A friend recommended our buyer's agent to us, and we were so fortunate to work with her. The sellers ended up being extremely difficult, and we were glad to have a realtor to serve as a mediator. Our agent helped us look at houses differently, worked on our paperwork, and made the process much easier. As a buyer, you don't have to pay a buyer's agent, and they can serve an important role for you in the process. I would recommend that every person buying their first house should work with a buyer's agent.

Don't get emotionally invested in a house until after the closing.
This is something Michael and I were really good at! We were quite realistic and critical of houses throughout the process, which kept us level-headed throughout the process. It's important to be able to see yourself living in a house, but you don't want to have every room planned out immediately. Do not get emotionally invested in a house until the keys are in your hand.

Drive by the house at different times during the day.
The house may seem like it's really quiet and the road has hardly any traffic when you visit mid-morning. However, you may find that during rush hour, there are lines of honking cars right outside your door. Drive by on the weekend or evening and see if it still seems like an area you'd be interested in living. Remember, it's all about location.

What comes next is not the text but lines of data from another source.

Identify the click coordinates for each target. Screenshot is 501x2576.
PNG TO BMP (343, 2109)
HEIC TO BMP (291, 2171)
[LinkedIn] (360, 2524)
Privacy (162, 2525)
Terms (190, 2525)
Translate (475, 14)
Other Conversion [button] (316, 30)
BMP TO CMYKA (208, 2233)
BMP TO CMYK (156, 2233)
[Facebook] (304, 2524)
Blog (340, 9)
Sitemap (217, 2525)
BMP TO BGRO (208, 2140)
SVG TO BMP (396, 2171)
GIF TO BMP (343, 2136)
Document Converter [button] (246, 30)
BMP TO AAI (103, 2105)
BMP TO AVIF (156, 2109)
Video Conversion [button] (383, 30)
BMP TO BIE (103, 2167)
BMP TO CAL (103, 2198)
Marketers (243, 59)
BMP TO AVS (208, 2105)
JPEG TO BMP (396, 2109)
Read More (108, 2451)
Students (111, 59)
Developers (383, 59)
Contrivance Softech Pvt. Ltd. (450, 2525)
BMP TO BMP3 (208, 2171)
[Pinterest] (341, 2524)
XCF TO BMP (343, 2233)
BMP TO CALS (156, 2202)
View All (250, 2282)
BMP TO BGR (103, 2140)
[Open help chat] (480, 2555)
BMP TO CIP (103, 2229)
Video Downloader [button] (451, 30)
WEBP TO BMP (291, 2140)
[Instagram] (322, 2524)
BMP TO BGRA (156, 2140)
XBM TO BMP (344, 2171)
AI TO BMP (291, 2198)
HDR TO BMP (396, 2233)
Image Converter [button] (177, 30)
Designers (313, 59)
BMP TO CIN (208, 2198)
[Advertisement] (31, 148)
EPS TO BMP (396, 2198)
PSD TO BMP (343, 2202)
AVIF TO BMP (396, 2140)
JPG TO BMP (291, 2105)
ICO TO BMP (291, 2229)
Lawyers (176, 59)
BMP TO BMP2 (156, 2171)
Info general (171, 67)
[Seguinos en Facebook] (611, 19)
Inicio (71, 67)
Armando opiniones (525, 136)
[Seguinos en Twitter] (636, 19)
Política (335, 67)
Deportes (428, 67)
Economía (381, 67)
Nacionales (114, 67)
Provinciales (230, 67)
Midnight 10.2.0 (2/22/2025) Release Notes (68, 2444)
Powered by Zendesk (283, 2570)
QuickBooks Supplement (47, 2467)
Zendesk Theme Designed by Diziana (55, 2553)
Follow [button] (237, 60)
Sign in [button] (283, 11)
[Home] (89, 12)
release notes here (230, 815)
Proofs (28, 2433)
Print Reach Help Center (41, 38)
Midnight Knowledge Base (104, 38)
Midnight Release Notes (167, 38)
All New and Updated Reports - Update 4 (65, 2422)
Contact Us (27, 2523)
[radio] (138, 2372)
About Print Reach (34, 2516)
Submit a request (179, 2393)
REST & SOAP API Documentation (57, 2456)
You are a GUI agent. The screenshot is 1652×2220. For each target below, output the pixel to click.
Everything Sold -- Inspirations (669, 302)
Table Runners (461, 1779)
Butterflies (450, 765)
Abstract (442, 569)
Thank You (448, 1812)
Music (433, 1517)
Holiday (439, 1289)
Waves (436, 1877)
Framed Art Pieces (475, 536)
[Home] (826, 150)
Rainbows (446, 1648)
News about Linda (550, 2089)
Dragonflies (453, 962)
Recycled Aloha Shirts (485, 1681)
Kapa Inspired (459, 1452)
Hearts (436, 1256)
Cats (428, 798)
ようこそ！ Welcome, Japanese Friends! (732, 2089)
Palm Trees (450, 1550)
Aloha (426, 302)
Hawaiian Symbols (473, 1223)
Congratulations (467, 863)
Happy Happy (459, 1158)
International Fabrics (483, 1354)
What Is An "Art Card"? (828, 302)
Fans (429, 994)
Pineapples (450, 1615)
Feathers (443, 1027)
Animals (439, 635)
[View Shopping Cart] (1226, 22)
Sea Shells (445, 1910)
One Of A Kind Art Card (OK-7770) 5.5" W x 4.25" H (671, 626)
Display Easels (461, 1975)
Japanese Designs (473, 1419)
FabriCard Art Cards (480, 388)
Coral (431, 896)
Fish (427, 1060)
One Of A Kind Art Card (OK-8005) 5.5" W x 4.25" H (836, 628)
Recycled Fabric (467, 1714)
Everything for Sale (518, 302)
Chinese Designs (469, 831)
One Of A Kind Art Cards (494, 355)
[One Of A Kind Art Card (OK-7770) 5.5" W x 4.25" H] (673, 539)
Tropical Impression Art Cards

Think about the resale value.
It may seem crazy to think about the resale value of a house before you even put in an offer, but it's a must. Does the house have a really steep driveway? Is it an unusual shape with hardly any yard? These will cut the value of the house and also make it that much harder to sell in the future. Michael and I looked at a couple houses that had been on the market for a very long time and our buyer's agent was able to point out several reasons why the resale would be difficult. 

If you can, put 20% down.
Besides the instant equity, you'll avoid expensive private mortgage insurance, which if you and your partner make more than $110,000 ($55,000 per person) you won't be able to deduct from your taxes (there are many more reasons why it's good to not have to deal with PMI, and click the above link to learn more). If you put 20% down, you can also avoid the requirement of a mortgage escrow account, which is when you pay your lender a specific amount monthly to cover your property taxes, homeowners insurance, and private mortgage insurance. Why is that a benefit? Think about your monthly bills: One month you may have more to put in savings, another month you may have an expensive car repair, an appliance breaks, or you have to travel to a family member's wedding. If you aren't required to use a mortgage escrow account, you can put money aside to pay your property taxes and homeowners insurance. If you're good with budgeting and like to be in control of your own money (with a mortgage escrow account, a third party would be holding your money), then this is definitely for you.

Have a financial cushion.
Don't spend all your money on the down payment. I've heard many people say, "It's a turn-key house so it doesn't need any repairs or work." Trust me, it will. Even the most beautiful houses need maintenance: something will need to be repaired, a toilet seal will leak, or an appliance will break. This article recommends setting aside about 1 to 3% of your home's purchase price for yearly maintenance alone. The bigger the house, the more funds you will need to set aside so bigger is not always better. Make sure that you are comfortable with your house, the bills, and that your budget will remain relatively similar to the lifestyle you've become accustomed to.

Enjoy the process and I hope you find the home of your dreams soon.